■ Complete the following:
1) In the post on Fidesz and Jobbik, what did Viktor Orbán call his party's 2010 victory?
2) Translate this sentence from the post on Fidesz and Jobbik into Spanish: "Jobbik didn’t have to be in power to realize its program."
3) Print the passage of the post on Fidesz and Jobbik from "Fidesz versus Jobbik: Not" to "former by a lot.", word for word.

■ Source:
• • • • •

Tag Archives: revolution

Fidesz versus Jobbik: Not much difference

Few things can annoy me more than reading in the foreign press or in political analyses that the Orbán government is “conservative.” Take, for instance, the otherwise admirable report prepared by the Congressional Research Service for the hearing organized by the House Subcommittee on Europe, Eurasia, and Emerging Threats. It refers to the Hungarian government, Fidesz, as conservative and calls Jobbik a “relatively new, far-right ultranationalist party.” Unfortunately, both descriptions miss the mark–the latter by a little, the former by a lot.

The word “conservative” has many meanings, but all of them stress that the aim of a conservative, be it an individual or a party, is to preserve established customs and values. Even without knowing anything about the recent history of Fidesz and the Orbán government, one ought to remember the speech of Viktor Orbán, made after the party’s stunning victory in 2010, in which he claimed that what happened was a “revolution.” Surely, revolution and conservatism are not bedfellows. And if the victory was a revolution in the voting booths, what has happened since has been a constitutional and administrative revolution, turning the whole constitutional setup and state administration topsy-turvy and transforming Hungarian democracy into a full-blown autocracy, Putin-style. It is time to recognize that Fidesz is a far-right party which has nothing whatsoever to do with conservatism.

By the same token, Jobbik is not just a “far-right ultranationalist party,” as the Congressional Research Service claims, but a racist one as well. Otherwise, Fidesz and Jobbik are pretty much ideological twins. Foreign observers often compare Jobbik to France’s National Front, which is a mistake. Fidesz is the National Front of Hungary. Here I will attempt to show that by now the programs and ideology of the two parties are practically indistinguishable.

Sharper observers, for example Paul Lendvai, noted already in 2012 that the only difference between Fidesz and Jobbik is “the volume and the sharpness of the text. Fundamentally they think similarly about the tragic events of Hungarian history” and the desired future for Hungary. By now, more and more analysts share Lendvai’s assessment, mostly because in the last six years, little by little, Viktor Orbán has carried out practically the entire Jobbik program of 2010. Jobbik didn’t have to be in power to realize its program. Fidesz was good enough to oblige.

• • • • •

■ Supplied material:
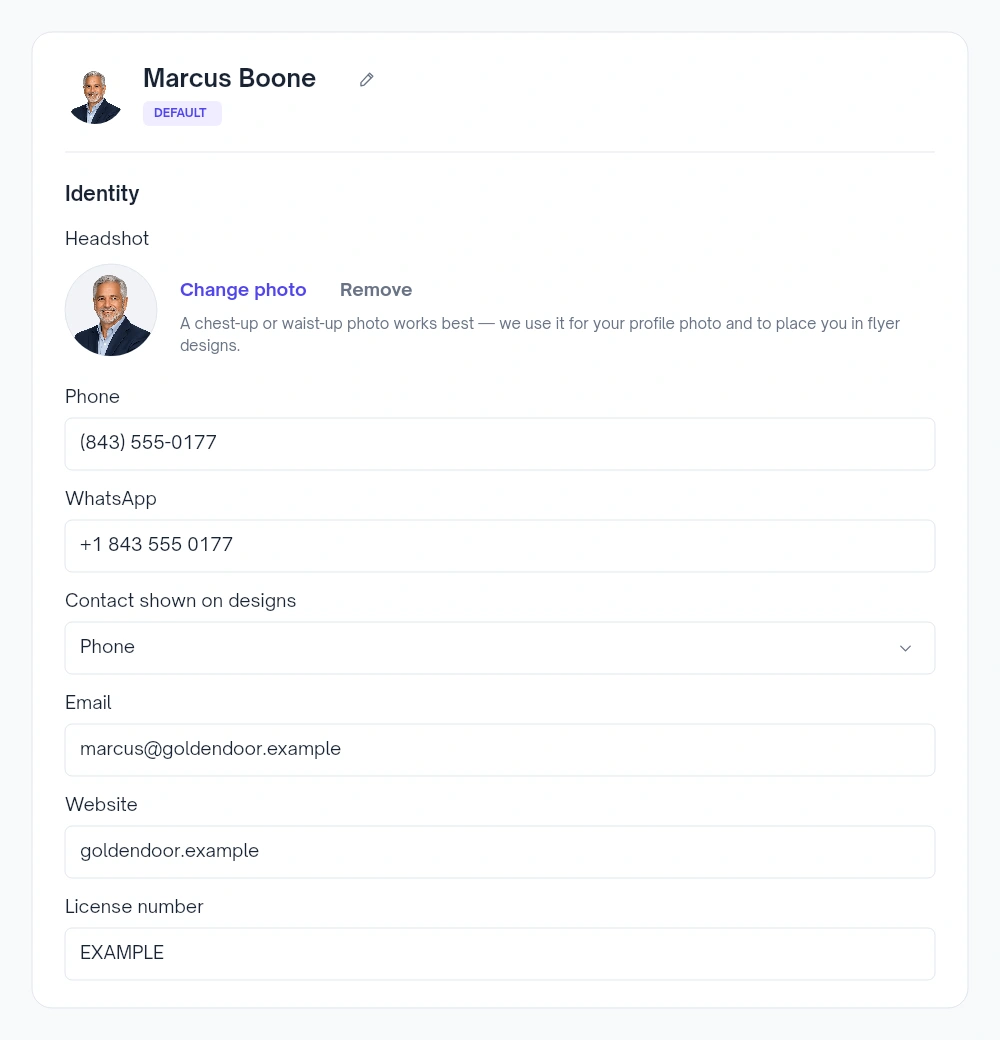The image size is (1000, 1040).
Task: Click the Change photo link
Action: click(243, 290)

• • • • •

■ Task-by-task answers:
1) A "revolution."

2) Jobbik no tuvo que estar en el poder para llevar a cabo su programa.

3)
Fidesz versus Jobbik: Not much difference

Few things can annoy me more than reading in the foreign press or in political analyses that the Orbán government is “conservative.” Take, for instance, the otherwise admirable report prepared by the Congressional Research Service for the hearing organized by the House Subcommittee on Europe, Eurasia, and Emerging Threats. It refers to the Hungarian government, Fidesz, as conservative and calls Jobbik a “relatively new, far-right ultranationalist party.” Unfortunately, both descriptions miss the mark–the latter by a little, the former by a lot.